Abstract: In the quantum world, the process of energy storage can be enhanced thanks to various nonclassical phenomena. This inspiring fact suggests quantum batteries as plausible sources of power for future quantum devices, at least in principle. However, thermodynamically not all of the energy stored in a quantum battery is useful for doing work. By considering a class of models based upon quantum continuous variables, here we show how the maximum extractable energy from a bosonic quantum battery can be intimately related to Heisenberg's uncertainty principle. We found that realizing minimum uncertainty essentially guarantees that all of the energy stored in a Gaussian quantum battery can be withdrawn and used to do work.
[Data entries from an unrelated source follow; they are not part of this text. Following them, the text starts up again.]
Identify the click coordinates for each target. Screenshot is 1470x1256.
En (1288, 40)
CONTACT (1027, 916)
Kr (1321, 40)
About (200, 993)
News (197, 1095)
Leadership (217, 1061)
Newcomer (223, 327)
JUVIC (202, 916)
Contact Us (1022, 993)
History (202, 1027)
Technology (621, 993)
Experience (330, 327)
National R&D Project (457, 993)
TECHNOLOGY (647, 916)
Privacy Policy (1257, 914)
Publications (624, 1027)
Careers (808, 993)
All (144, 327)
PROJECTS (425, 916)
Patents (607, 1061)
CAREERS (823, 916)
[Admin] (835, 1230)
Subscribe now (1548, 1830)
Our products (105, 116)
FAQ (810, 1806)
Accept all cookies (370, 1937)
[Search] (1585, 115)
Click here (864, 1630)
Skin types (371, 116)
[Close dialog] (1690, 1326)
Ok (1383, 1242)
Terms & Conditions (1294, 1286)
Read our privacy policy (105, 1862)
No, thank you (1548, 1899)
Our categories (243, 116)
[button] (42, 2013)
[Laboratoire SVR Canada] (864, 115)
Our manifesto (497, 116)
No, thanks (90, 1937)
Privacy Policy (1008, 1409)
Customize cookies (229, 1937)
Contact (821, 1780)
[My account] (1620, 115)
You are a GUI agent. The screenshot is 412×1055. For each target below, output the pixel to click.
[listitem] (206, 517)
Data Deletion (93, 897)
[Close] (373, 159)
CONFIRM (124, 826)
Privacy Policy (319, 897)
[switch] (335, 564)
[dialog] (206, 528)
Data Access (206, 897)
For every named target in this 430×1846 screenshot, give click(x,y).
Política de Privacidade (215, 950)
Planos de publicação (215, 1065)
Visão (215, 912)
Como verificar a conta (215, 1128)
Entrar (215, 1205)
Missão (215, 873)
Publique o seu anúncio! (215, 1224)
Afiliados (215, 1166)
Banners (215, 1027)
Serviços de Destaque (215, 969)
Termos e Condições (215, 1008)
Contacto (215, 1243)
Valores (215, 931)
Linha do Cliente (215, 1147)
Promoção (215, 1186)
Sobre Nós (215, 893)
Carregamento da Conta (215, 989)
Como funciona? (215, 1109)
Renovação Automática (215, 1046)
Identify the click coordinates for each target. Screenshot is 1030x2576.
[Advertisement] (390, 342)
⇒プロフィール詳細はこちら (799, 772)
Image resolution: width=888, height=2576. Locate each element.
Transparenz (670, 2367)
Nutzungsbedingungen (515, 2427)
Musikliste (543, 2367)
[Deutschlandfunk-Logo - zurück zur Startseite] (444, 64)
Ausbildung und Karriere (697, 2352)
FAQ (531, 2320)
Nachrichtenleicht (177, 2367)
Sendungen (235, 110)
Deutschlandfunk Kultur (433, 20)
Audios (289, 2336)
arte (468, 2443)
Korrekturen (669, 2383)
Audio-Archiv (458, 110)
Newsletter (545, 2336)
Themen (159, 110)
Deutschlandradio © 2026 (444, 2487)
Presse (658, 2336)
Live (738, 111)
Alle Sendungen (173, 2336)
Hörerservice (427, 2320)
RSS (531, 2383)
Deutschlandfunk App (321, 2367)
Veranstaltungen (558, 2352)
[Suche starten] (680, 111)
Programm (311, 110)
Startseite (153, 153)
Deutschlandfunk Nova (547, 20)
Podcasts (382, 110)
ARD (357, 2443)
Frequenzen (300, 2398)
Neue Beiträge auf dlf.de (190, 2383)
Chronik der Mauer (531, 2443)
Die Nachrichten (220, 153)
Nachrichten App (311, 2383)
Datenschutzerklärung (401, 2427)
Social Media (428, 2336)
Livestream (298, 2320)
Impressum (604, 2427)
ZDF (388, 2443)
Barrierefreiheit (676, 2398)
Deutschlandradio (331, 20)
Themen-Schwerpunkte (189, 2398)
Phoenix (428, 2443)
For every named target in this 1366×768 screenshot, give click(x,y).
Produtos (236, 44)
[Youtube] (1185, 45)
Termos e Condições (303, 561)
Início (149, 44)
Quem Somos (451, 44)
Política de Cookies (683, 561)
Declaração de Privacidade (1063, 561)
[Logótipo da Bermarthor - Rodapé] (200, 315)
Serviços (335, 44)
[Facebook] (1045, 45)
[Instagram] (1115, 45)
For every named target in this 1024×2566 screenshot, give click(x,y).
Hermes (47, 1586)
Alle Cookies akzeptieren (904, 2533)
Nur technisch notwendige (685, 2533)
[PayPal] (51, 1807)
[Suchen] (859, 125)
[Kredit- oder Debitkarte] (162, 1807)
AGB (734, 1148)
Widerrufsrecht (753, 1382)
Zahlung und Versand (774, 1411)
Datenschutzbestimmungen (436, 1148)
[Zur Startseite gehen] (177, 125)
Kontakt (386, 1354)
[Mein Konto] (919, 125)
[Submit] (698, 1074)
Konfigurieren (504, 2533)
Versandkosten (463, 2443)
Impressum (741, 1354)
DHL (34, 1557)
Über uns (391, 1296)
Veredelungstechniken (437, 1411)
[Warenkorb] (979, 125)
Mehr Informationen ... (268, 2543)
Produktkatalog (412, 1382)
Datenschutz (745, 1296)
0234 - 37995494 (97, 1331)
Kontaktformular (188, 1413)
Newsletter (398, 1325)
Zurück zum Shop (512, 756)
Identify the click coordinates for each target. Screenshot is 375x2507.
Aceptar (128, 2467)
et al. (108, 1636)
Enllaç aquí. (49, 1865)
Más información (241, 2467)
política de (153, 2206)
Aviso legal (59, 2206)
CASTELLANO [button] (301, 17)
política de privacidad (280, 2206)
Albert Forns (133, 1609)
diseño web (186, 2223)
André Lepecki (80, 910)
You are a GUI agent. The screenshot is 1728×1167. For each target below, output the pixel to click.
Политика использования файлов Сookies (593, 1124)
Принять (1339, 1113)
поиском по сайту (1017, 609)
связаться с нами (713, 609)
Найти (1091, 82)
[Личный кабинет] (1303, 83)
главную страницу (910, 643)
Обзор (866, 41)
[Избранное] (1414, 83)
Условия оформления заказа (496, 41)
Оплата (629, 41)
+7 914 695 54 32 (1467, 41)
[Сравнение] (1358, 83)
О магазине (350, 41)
For a standard system where the charger and battery are coupled linearly, this criterion is satisfied rather trivially. However, our theoretical results demonstrate that - for a quantum battery with nonlinear coupling - a state of minimum uncertainty can also be achieved nontrivially via the generation of quantum squeezing. We characterize the charging performance of our proposed continuous variable quantum batteries in detail, and we hope that our theory may be useful in the design of a new generation of efficient quantum batteries harnessing bosonic excitations, such as those built with photonic architectures.